She wasn’t exactly sure if that was a dig at her, but she decided to keep her mouth shut on that topic. “I’m sorry that she upset you in some way.”
“She was one of those people who always dug into mysteries,” he said, “and dug into private lives. She had no boundaries.”
“Ah. Well, you have plenty. Lots of walls and lots of boundaries.”
“Nothing wrong with that.” He glared at her.
“Not at all,” she said ever-so-quietly. “Everybody’s entitled to have a few secrets of their own.” He sniffed at that, and she nodded slowly. “And that’s what she was trying to do, wasn’t it? Digging into your history and your family?”
“None of your business,” he snapped, glaring at her.
She smiled gently. “I’m not a threat to you.”

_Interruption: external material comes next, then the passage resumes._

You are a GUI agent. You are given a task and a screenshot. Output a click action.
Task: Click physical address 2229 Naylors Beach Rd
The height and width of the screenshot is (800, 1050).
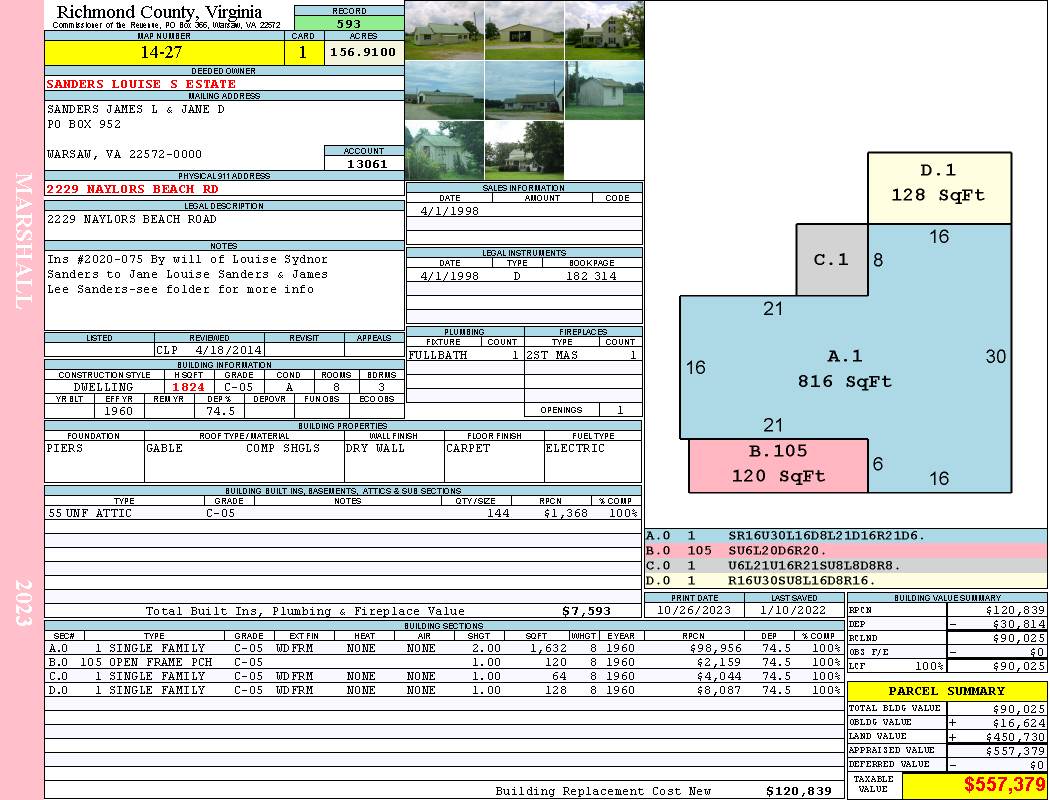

“Anything that brings all that shit back up is a threat to me,” he said. “I am not interested in going over old ground at any point in time.” And, with that, he turned, and he stormed off. She sat here at the front counter, watching her view of his back as he walked right outside. For him to leave the building was huge. His apartment was upstairs, and he almost never left, preferring to order in his groceries and most of the extras in life. He always got a lot of personal parcels.
She had no idea what he did up there, all on his own, but the store was his life. She knew that and knew he would do nothing to hurt it. Not only did he need the measly income that came from it, but it was his only focus. But now, for the first time, she had to wonder just what else had been going on in his life that he was so desperately eager to keep quiet about.
*
It was almost lunchtime when Damon’s phone rang. He looked down to see Gabby’s number. Smiling, he answered. “Hey, how’s your morning been?”

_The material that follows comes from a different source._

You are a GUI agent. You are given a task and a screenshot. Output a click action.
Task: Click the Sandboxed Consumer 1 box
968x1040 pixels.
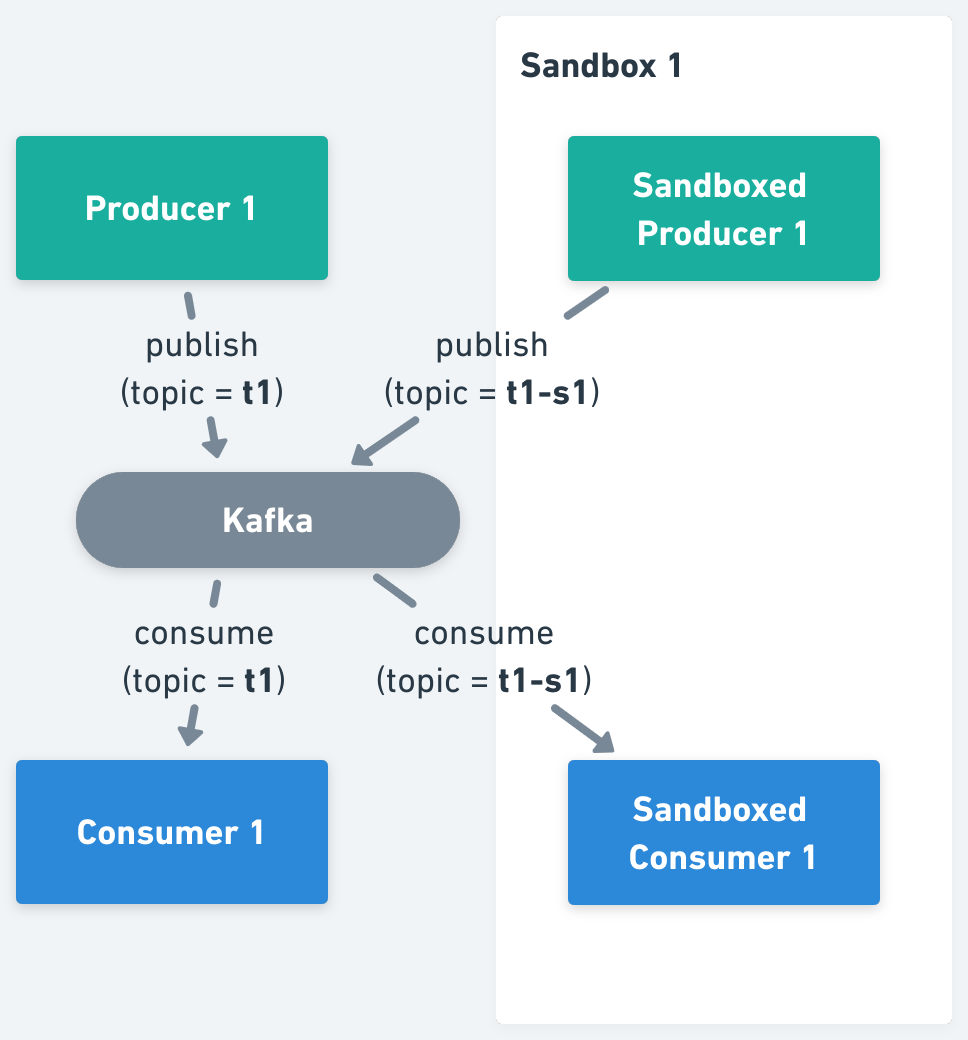coord(723,832)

“It’s been pretty good,” she said, her voice low.
“Why the low voice?” he asked.
“I don’t want my boss to hear me. He just came back, and he’s gone into the office. I meant to call while he was out, but I didn’t get a chance. It got busy here.”
“So what did you find out?”
“The tarot cards were under the front desk with another little notebook,” she said. “And he’s had lots of people work for him, but he has some drama in his past that he doesn’t want talked about. That he doesn’t want anybody to poke around in. Somebody did quit once after having a confab with him and asking a lot of personal questions.”

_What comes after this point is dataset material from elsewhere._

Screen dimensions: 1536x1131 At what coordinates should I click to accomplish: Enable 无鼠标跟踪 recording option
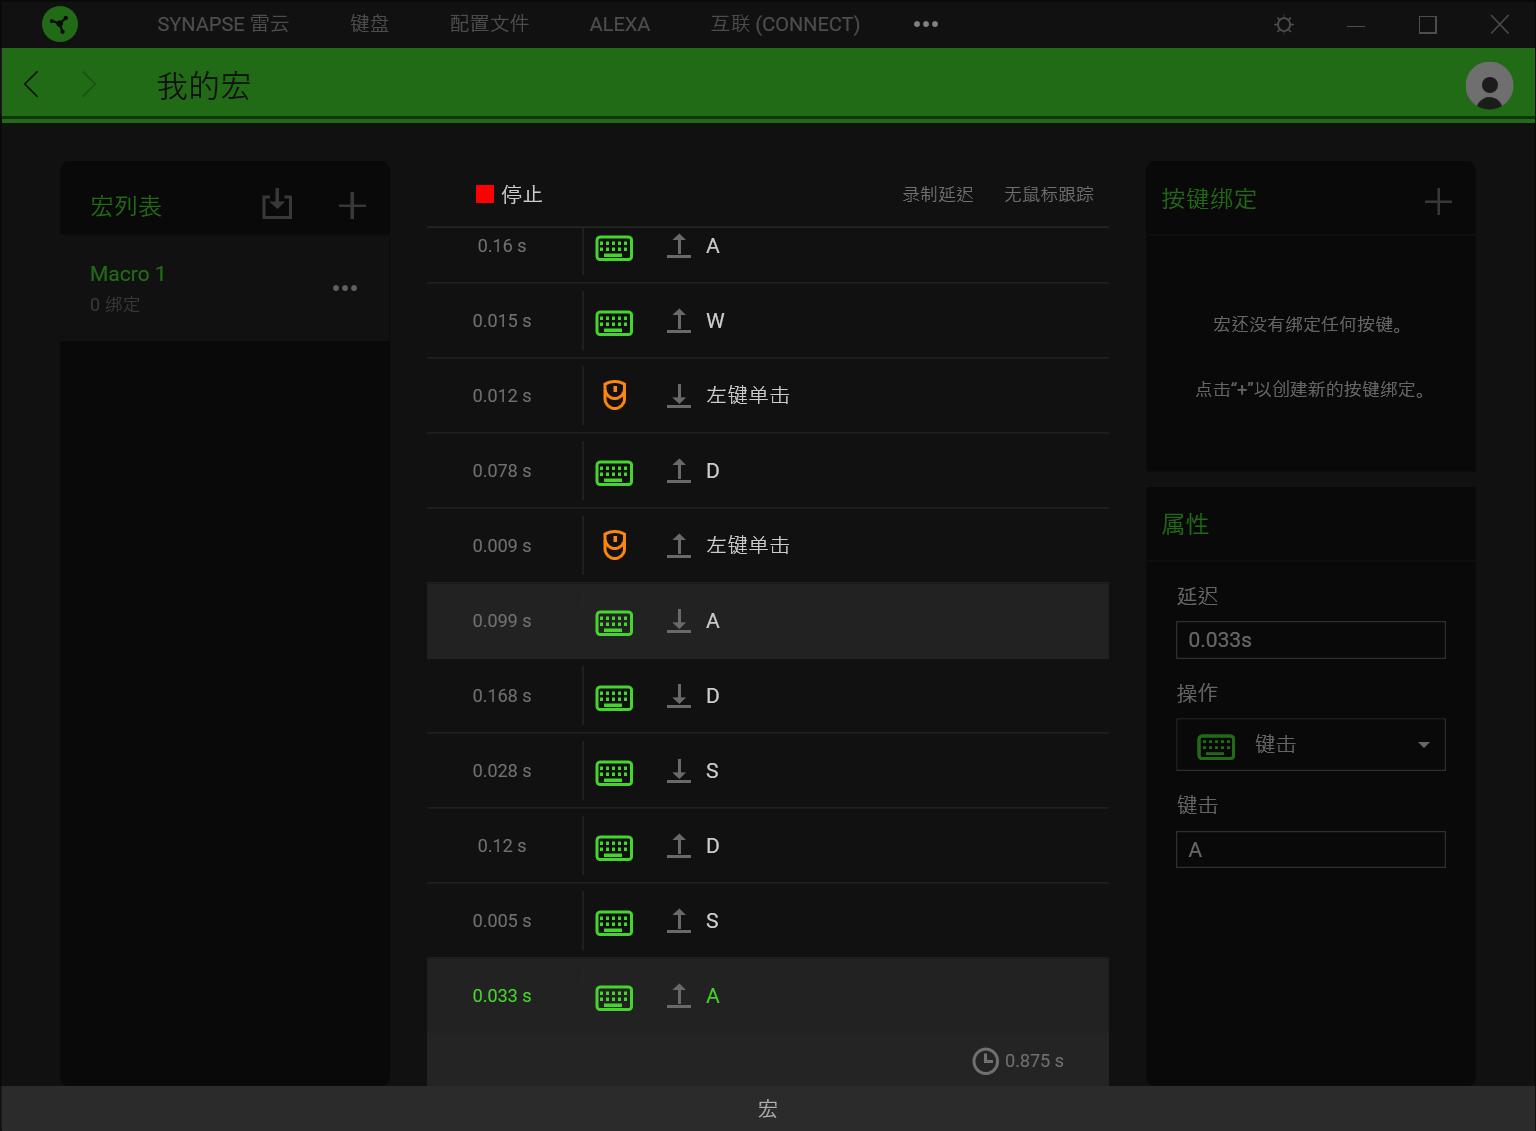[1048, 194]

“But was it related to the tarot cards?”
“I don’t know,” she said. “He’s not speaking about them, though he did say this former employee was into all that woo woo stuff too, as he put it.”
“What kind of notebook was it? Was it one somebody was buying?”
“That’s what I thought originally,” she said, “but, on the very last page, a name is scrawled. Andrea.”
“How big is this notebook?”
“About three by four,” she said, “so purse size. Not the most common size for something like this. But I don’t know … It … I don’t know,” she said. “It’s just this little brown leather thing. It’s a little crumpled, as if it’s been sitting here for a while, maybe jammed into the back of the shelf by something else.”
“Do you think it was something the store sold? Like maybe it was set off to the side for a customer to come back and pick up later?”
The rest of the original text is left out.